Recent camping trip - 3 adults, 1 child, a full thule ranger 90 roof box, a boot full of camping gear including 2 tents - the car was so loaded down I wondered if we'd bottom out! Travelling at no more than 60 for a couple of hours to suffolk on mostly dual carriage way I got just shy of 50mpg from my Vrs TDi :) I was expecting far less.

In all these discussions i have never seen anyone consider performance when loaded, i would like to know how a car loaded say for a family holiday 5 occupants and a boot full of cases or with tools ( some of us have to multifunction our cars) would then compare Diesel vs petrol especially for A road overtaking.

Went to Download festival last year with 5 people in the car and all their camping gear for a long weekend. 70 mile trip, 50mpg average. You could feel the extra 400kg ish worth of people and gear, but it hardly made a difference, just with the large amount of torque on offer. Oh and it was nearly scraping  :p . I'd like to point out, I have a hatch and was rammed, but still comfortable.

In all these discussions i have never seen anyone consider performance when loaded, i would like to know how a car loaded say for a family holiday 5 occupants and a boot full of cases or with tools ( some of us have to multifunction our cars) would then compare Diesel vs petrol especially for A road overtaking.

Yep because that is a primary factor in buying a car, overtaking on an A road with 5 occupants and fully loaded :0 I give up sometimes, is there a minimum age on this forum ?

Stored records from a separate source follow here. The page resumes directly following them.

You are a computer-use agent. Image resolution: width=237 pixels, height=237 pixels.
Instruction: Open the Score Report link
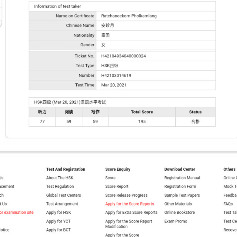pos(117,187)
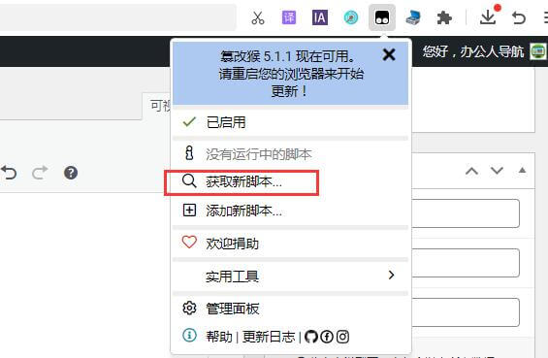Click the GitHub icon in Tampermonkey popup
The height and width of the screenshot is (358, 548).
click(310, 337)
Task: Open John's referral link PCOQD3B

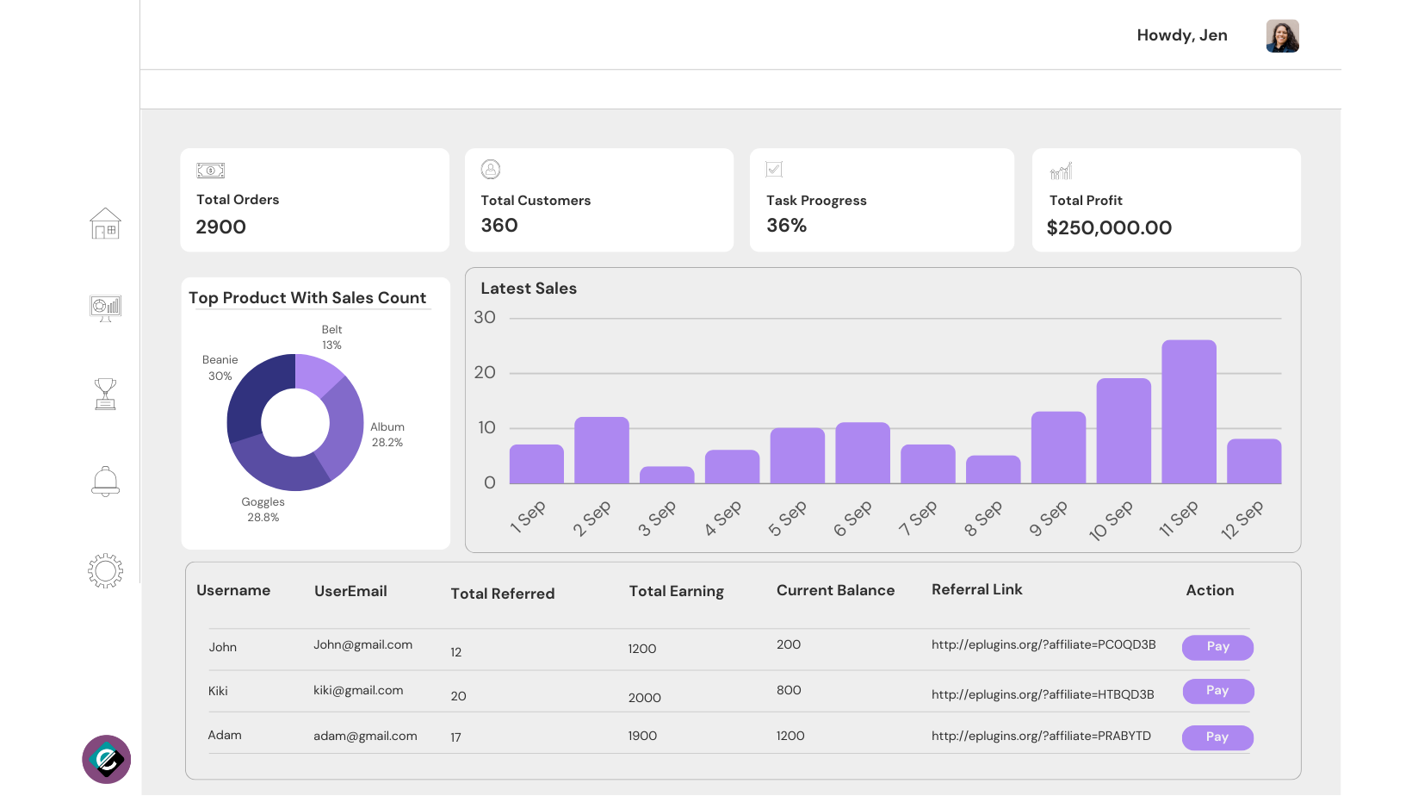Action: point(1043,644)
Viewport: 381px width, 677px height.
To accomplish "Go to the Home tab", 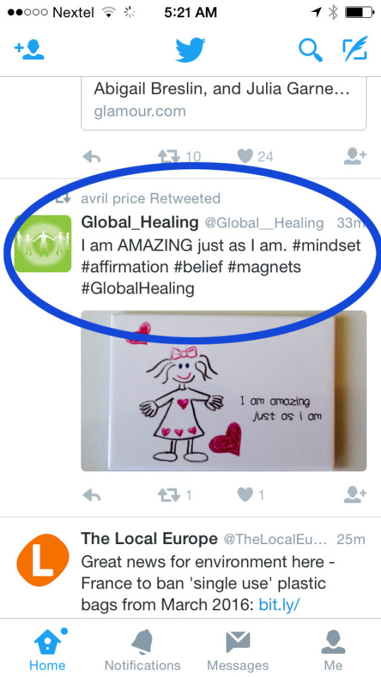I will pos(48,651).
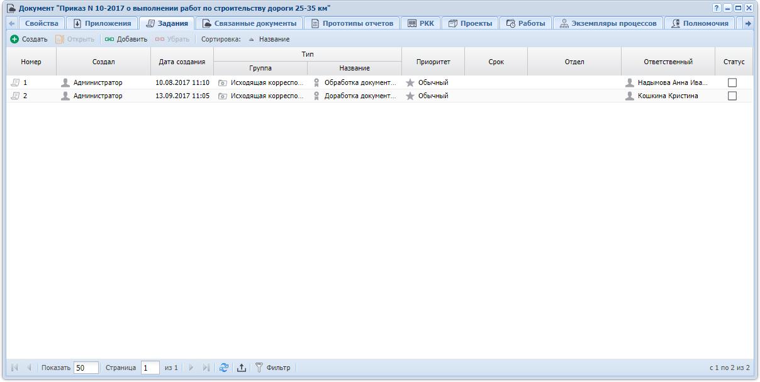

Just to add my little piece - I've owned a pd vRS and currently drive a tsi vRS. Both were initially standard and both were remapped. In my mind its really simple, the petrol is clearly nicer to drive, smoother, more refined and more fun. The diesel was very good, but felt slightly diluted, however mpg was better. Handling wise they both felt very similar until I began modding the tsi.

IMO, under 12-14k petrol, over that, diesel. Simples!

100% agree with this.  I have owned the same - pd Vrs and now a Tsi Vrs.  Came away from the diesel simply because of the endless DPF problems I got.

A 2.0 TSi vRS is notably quicker than a CR but does have to be revved a bit to really make it go like the clappers.

The CR feels fairly pokey at lower revs because of its torque output but runs out of puff when revved. Arguably more relaxing to drive at a cruise in higher gears though. The 170 CR vRS makes for an excellent motorway car.

If running cost s and depreciation arent a big deal to you absolutely the petrol is the way to go.

  • 2 weeks later...

Yep because that is a primary factor in buying a car, overtaking on an A road with 5 occupants and fully loaded :0 I give up sometimes, is there a minimum age on this forum ?

You obviously have a different life style to me but in my case it is a major consideration. As for minimum age the nature of your comment can only lead one to believe that you are the immature one.

Edited by Hazmatt

Here's my 2 cents worth. I have owned a 2.0TFSi and has had stage 1 remap, stage 2+ (exhaust etc) and the stage 3 (ko4 300+bhp)). I have had a lot of experience with this engine, i did put 140k on it before i sold it...

 

For a start whoever posted that video regarding the GTDvs GTI was absolutely pointless because unless they have equal bhp how can that be a comparison? Doesn't matter if it's a derv or a petrol......what does that prove??? If the derv had the same bhp there would be no trouncing....

 

A petrol vRS with just a remapp isn't that special unless it's stage 2+ onwards so whoever says it beats most things on the road hasn't driven a lot of hot hatches!

 

Yep, i bought a new VW Passat with a 2.0 diesel engine CR in 2013 after i sold my KO4'd vRS. I do have to say in standard form very boring and slow. However my plan was a stage 2 DPF delete/remapp which i did. It's actually quite an impressive engine for a diesel, in stage 2 form versus my stage 1 vRS petrol i can get to 100mph at the same point on the autobahn in Germany and i'm not kidding and i don't even have to rev it past 4k, the CR with the right tuning is quite quick and not to be ruled out, only if you plan to tune it.